Stated task: From the material below, pull out each line that contains the string "height". Matching is case-sensitive.

Available data:
-- Start --
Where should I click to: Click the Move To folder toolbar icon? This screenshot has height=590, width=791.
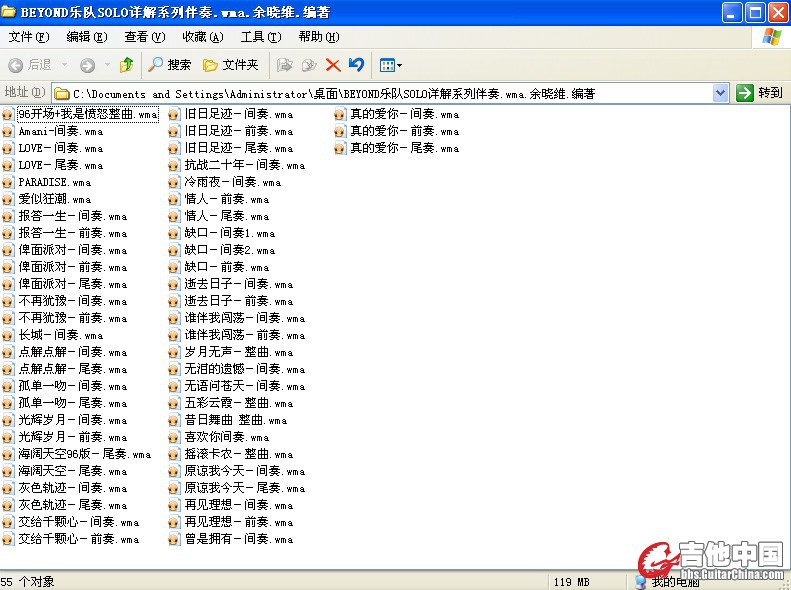285,65
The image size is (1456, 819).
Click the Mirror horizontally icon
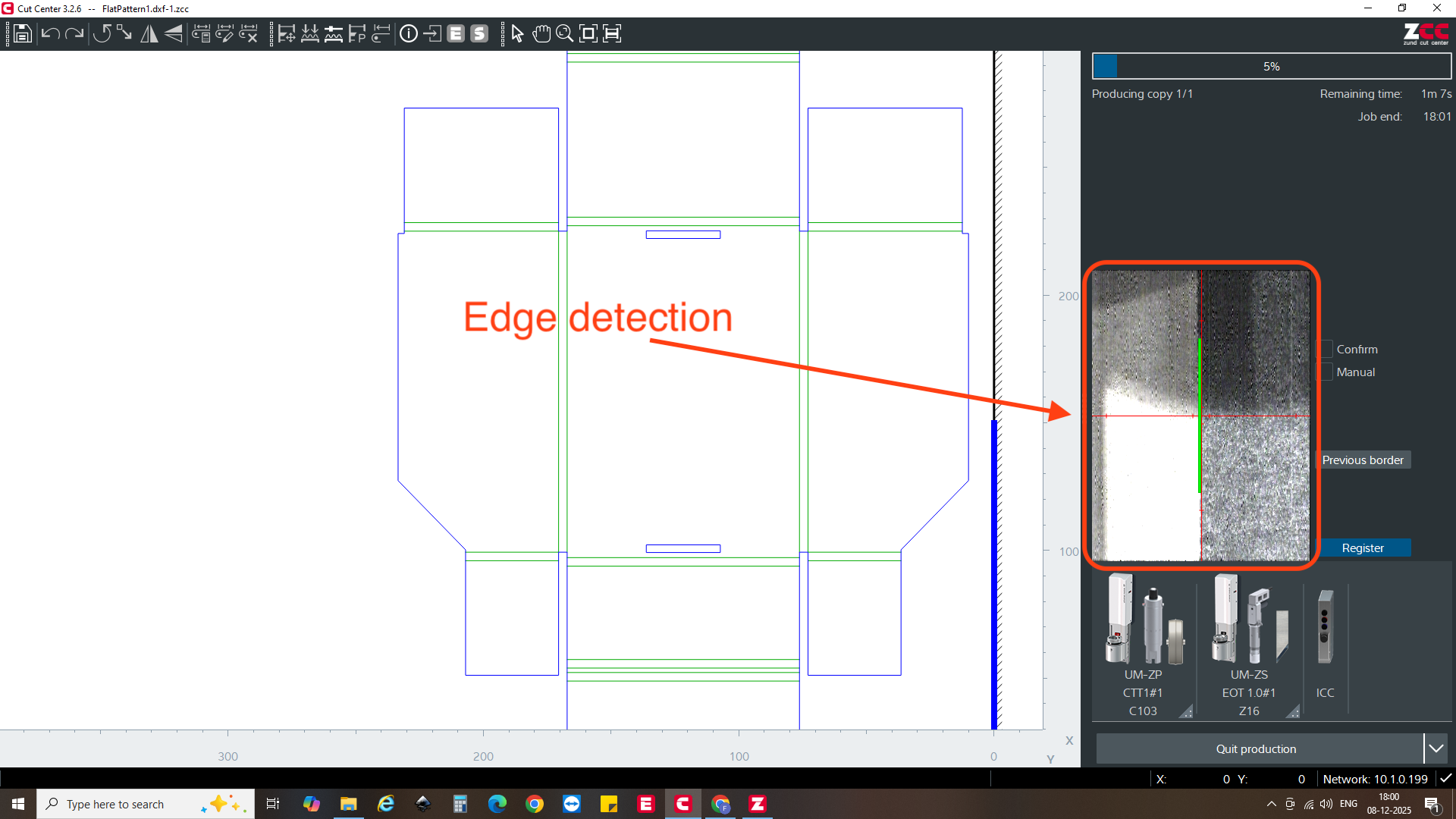(149, 33)
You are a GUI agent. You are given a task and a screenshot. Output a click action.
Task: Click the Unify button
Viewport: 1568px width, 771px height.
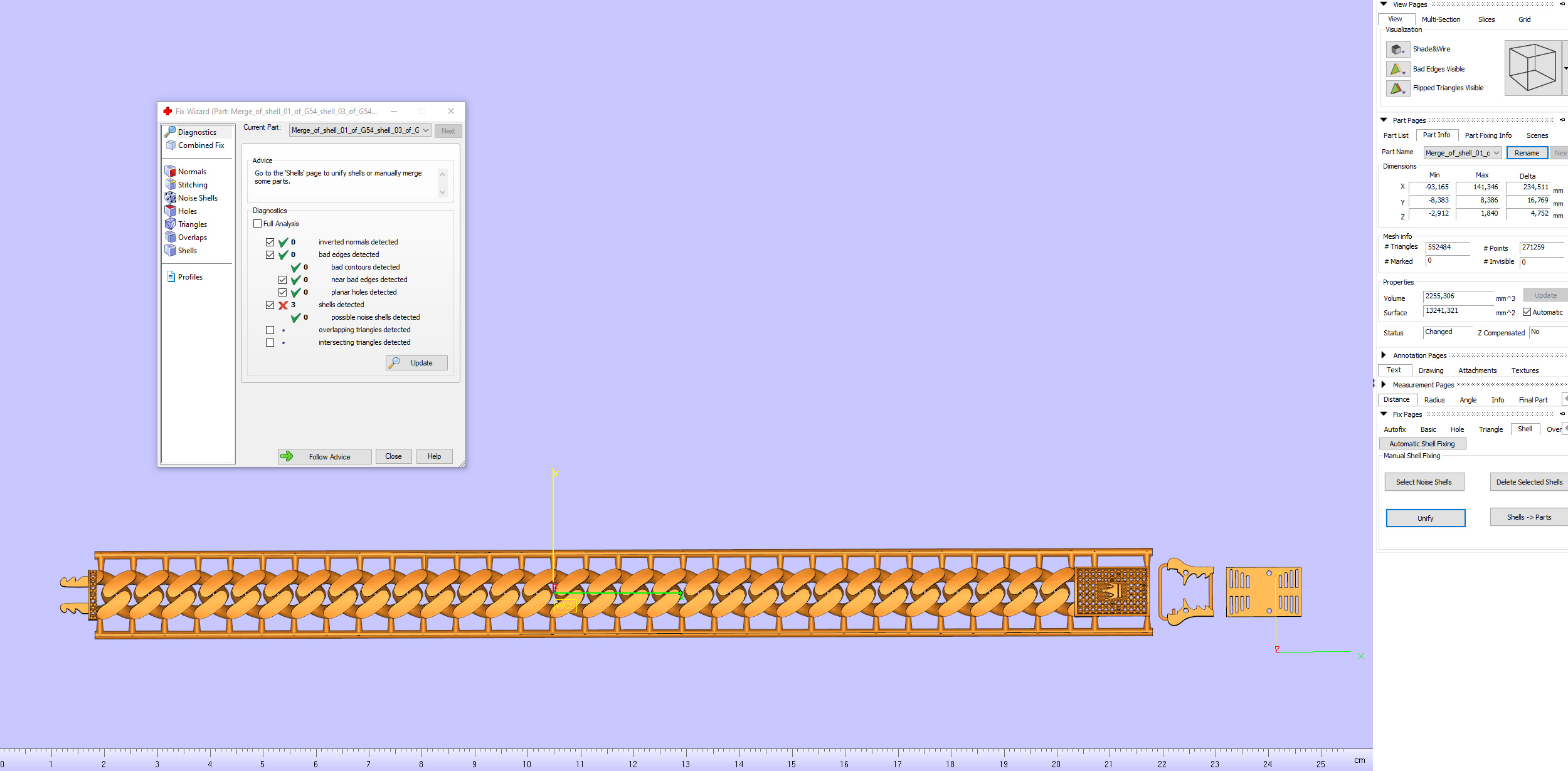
-- End --
The response:
Where should I click to: Click the Move To folder toolbar icon? This screenshot has height=590, width=791.
Viewport: 1568px width, 771px height.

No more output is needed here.